Dataset records —
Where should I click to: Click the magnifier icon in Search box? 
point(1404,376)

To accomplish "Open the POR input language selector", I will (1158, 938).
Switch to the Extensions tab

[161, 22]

Aim of the exercise —
Reproduce the portion of the items that opens with the line containing "will (1158, 938)." and closes at the end of the items, switching "selector" to "menu" and leaving all else unchanged.

Reply to the task —
To accomplish "Open the POR input language menu", I will (1158, 938).
Switch to the Extensions tab

[161, 22]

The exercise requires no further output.